PROBLEM TO WORK ON: Show the lines of the material that contain the word "computer".

DATA:

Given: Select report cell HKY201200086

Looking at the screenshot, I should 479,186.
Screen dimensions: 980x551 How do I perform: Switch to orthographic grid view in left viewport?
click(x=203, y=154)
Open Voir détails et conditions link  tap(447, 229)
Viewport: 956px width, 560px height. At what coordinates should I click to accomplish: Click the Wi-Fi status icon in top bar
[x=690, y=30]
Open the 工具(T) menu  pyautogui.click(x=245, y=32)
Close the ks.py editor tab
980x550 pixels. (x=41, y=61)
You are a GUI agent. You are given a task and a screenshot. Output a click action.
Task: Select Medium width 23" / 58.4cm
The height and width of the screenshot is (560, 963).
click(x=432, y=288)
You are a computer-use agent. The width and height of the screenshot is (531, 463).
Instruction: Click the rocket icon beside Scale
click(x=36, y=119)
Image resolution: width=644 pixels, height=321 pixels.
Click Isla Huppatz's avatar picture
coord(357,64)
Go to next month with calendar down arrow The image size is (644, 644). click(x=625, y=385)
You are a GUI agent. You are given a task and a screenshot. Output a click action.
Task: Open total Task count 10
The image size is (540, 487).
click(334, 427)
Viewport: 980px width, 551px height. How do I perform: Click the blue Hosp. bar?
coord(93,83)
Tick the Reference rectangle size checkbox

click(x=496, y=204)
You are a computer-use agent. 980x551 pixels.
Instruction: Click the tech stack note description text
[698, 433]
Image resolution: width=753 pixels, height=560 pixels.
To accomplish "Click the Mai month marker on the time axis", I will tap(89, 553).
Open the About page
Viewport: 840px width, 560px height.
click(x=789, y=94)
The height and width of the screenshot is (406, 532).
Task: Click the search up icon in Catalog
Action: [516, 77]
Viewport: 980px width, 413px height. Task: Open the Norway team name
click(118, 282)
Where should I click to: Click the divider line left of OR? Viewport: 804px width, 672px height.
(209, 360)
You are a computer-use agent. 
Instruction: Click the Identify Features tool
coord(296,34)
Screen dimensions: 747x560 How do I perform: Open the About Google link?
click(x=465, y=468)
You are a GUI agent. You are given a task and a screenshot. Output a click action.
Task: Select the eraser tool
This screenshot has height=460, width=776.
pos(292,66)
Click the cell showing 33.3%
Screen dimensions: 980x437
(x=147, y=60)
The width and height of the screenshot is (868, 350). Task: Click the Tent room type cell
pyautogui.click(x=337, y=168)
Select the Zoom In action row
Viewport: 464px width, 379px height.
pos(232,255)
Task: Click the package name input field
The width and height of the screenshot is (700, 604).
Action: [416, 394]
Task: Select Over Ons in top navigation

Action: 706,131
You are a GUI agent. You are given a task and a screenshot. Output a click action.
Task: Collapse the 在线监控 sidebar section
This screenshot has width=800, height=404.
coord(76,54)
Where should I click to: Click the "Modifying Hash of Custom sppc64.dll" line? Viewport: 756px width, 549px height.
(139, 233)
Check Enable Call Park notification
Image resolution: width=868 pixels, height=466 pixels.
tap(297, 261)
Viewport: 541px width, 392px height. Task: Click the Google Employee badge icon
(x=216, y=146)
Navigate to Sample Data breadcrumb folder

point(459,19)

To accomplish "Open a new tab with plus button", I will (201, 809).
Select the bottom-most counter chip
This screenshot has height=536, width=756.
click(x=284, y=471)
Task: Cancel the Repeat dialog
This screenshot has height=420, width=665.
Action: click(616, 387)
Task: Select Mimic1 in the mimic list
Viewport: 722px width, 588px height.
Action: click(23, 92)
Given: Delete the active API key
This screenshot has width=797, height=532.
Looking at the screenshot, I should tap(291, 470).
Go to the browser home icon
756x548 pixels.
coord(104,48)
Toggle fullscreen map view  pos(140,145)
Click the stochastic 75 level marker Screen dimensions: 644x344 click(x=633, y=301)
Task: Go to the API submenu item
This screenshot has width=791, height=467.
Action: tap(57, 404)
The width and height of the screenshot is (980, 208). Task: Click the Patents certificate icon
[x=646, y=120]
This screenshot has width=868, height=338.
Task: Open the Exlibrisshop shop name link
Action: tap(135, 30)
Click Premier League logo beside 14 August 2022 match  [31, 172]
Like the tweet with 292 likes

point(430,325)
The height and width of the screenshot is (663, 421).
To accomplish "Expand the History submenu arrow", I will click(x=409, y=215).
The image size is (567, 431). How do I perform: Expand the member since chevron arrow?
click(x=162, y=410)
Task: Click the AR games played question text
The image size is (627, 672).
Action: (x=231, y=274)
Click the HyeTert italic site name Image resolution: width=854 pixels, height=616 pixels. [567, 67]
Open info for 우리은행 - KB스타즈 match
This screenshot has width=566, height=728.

FINISHED TASK:
You are a computer-use agent. The width and height of the screenshot is (531, 463).
You are a computer-use agent. 980x551 pixels.
You are a computer-use agent. 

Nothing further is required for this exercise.